Task brief
Return the lines of the data between the line containing "Expand the 8 Passed Audits arrow" and the line containing "Click the Bears.jpg", inclusive, reproducing them without any change.

(Element lookup records)
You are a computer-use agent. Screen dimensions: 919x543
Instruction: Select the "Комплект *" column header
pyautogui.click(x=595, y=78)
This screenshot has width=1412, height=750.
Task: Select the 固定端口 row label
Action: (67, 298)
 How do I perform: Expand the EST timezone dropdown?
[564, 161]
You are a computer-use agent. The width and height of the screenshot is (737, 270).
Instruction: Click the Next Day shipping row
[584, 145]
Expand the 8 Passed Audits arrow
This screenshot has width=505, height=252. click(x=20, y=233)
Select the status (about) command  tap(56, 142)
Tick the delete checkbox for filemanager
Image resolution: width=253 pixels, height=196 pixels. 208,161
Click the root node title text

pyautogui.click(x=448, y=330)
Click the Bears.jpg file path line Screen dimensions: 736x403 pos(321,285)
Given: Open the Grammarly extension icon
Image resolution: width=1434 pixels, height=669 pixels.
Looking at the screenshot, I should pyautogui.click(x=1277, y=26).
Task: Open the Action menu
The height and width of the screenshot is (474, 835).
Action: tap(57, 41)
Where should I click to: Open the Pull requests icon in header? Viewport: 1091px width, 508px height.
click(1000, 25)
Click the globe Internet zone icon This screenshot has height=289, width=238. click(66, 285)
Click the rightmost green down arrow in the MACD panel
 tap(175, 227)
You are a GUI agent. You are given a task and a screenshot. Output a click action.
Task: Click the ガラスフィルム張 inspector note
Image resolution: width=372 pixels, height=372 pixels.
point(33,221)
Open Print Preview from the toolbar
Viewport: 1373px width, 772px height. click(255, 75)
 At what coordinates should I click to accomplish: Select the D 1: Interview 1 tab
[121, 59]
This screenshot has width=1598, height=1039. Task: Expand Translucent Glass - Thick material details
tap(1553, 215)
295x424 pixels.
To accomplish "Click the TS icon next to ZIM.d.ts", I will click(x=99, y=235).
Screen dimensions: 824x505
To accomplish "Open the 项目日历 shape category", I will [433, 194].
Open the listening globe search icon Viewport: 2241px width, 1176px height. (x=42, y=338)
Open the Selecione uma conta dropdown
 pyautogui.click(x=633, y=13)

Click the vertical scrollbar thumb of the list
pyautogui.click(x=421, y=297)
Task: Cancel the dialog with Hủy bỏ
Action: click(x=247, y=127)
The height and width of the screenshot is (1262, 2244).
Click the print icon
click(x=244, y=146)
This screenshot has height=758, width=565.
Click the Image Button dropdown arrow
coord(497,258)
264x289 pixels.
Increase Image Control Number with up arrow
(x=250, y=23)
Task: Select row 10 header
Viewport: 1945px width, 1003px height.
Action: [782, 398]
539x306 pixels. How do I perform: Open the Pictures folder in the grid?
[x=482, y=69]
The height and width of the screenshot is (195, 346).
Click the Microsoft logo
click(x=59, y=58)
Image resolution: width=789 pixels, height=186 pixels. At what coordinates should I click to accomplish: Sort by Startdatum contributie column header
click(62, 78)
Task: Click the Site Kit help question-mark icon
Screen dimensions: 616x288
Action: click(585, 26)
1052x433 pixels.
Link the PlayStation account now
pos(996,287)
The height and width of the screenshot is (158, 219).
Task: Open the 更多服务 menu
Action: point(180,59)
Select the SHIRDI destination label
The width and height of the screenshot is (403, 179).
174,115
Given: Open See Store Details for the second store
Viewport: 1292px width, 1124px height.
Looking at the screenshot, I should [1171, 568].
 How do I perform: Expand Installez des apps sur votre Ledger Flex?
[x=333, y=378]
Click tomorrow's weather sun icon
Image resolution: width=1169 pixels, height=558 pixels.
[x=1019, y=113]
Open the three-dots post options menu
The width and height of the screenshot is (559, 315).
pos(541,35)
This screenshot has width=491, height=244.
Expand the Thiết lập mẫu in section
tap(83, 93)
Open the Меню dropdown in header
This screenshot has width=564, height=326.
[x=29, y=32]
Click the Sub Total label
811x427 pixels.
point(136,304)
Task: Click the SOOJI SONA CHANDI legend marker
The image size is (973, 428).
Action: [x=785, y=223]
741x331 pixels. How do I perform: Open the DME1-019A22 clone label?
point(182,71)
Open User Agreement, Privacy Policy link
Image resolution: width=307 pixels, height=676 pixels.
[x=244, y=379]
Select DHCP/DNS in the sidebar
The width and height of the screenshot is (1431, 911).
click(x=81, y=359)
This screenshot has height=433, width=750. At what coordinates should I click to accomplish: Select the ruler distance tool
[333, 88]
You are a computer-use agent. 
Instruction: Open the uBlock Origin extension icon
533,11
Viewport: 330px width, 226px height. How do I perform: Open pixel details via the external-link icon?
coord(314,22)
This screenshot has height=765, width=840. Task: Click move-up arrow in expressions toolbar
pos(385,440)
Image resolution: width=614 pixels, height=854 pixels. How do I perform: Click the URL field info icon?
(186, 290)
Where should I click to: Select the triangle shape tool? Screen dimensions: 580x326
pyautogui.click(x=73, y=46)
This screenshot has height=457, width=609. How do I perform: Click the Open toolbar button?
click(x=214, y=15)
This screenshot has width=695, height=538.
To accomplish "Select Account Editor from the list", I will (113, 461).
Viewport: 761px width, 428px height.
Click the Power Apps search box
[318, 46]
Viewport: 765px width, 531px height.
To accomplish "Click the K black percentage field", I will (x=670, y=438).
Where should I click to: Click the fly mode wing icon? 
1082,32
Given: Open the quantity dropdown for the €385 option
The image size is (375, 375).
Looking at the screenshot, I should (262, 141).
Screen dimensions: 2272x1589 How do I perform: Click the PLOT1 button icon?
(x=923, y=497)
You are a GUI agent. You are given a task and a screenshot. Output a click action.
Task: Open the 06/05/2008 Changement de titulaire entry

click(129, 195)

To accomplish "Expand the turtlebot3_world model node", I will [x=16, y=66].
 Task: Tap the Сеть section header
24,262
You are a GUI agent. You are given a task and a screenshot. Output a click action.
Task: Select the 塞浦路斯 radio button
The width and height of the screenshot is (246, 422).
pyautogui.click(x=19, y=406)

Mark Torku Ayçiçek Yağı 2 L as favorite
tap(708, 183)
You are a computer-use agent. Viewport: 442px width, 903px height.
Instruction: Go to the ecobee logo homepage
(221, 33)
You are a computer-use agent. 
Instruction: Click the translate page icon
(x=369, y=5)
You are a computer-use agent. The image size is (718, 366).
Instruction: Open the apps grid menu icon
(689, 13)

Output of the exercise
Expand the 8 Passed Audits arrow
This screenshot has width=505, height=252. click(x=20, y=233)
Select the status (about) command  tap(56, 142)
Tick the delete checkbox for filemanager
Image resolution: width=253 pixels, height=196 pixels. 208,161
Click the root node title text

pyautogui.click(x=448, y=330)
Click the Bears.jpg file path line Screen dimensions: 736x403 pos(321,285)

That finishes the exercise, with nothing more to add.